- _Problem statement_
Across the entries that follow, how many lines have the word "computer" in them? Give only the number.
####
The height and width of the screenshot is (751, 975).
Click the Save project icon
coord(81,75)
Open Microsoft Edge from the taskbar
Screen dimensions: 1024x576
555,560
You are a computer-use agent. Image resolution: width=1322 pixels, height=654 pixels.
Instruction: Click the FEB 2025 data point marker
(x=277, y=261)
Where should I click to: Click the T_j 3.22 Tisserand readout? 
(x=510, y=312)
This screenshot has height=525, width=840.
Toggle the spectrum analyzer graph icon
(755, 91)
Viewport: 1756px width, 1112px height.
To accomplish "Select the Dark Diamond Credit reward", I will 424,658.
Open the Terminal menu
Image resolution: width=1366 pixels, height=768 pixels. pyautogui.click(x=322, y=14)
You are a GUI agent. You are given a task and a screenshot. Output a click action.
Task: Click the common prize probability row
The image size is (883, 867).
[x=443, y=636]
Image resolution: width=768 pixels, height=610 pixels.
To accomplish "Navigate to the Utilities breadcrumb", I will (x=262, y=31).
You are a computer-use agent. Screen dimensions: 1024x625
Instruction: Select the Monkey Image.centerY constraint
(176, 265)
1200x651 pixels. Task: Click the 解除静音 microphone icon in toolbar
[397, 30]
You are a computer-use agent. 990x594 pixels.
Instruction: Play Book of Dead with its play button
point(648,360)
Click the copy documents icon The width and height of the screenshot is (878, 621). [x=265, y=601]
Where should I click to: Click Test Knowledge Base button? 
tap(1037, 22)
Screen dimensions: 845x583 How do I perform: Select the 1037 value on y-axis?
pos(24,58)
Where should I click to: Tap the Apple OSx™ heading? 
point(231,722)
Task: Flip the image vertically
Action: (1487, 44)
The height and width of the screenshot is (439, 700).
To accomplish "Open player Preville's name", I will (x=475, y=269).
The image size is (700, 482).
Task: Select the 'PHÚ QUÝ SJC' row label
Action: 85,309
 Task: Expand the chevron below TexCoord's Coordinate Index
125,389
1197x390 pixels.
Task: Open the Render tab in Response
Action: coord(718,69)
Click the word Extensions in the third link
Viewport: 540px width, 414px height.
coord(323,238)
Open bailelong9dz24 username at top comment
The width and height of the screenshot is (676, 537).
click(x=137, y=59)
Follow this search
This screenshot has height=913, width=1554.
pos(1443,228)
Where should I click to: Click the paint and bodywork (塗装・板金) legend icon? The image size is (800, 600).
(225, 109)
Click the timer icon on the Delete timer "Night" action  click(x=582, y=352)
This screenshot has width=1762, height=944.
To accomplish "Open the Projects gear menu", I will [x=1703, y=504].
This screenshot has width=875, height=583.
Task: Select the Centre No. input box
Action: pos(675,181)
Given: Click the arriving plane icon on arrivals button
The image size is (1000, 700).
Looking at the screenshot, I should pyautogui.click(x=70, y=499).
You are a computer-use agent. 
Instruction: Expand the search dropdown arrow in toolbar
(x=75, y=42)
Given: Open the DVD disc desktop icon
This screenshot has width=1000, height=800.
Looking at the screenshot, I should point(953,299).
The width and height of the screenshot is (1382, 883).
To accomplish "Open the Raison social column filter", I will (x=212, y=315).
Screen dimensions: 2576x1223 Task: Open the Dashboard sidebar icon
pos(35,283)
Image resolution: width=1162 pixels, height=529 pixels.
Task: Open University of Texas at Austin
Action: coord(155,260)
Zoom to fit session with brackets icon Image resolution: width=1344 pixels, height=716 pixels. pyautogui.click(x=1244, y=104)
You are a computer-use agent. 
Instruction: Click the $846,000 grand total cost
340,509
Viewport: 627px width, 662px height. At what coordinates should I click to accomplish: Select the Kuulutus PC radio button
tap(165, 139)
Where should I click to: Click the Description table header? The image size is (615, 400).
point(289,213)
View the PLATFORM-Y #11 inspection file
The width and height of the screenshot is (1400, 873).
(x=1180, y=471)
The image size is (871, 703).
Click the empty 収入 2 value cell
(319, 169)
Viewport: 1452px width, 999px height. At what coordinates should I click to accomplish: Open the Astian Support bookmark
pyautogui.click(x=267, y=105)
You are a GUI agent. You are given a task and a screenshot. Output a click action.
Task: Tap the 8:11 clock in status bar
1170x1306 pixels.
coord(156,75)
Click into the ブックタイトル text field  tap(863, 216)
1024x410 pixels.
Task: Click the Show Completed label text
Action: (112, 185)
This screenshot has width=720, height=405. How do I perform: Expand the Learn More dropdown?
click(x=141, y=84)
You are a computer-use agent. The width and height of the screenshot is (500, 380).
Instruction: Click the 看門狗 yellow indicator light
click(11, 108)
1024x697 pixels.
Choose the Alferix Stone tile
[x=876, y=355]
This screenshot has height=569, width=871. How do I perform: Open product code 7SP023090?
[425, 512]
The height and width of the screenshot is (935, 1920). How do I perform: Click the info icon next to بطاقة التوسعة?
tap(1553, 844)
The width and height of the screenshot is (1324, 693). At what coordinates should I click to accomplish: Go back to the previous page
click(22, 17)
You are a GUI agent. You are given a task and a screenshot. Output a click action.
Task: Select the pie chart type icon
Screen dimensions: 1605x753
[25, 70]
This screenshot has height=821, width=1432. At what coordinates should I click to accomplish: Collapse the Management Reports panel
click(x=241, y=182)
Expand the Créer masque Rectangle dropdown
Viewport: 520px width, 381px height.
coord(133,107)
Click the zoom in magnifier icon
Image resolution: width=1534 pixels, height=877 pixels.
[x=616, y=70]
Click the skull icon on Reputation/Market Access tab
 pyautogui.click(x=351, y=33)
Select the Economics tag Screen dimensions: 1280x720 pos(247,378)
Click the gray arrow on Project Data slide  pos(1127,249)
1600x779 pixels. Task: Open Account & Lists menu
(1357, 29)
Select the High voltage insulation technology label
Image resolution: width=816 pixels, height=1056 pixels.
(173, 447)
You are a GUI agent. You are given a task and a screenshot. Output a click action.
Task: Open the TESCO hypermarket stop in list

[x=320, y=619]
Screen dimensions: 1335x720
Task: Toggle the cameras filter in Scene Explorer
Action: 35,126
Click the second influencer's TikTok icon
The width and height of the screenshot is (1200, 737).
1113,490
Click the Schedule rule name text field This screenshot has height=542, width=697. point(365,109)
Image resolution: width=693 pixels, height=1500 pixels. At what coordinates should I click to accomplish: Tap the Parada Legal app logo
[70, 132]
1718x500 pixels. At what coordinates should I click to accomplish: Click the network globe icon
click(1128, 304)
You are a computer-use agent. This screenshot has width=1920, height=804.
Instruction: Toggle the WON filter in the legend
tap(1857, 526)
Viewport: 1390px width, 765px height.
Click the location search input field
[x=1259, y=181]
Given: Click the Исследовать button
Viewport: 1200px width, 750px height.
####
- _Result of this task_
7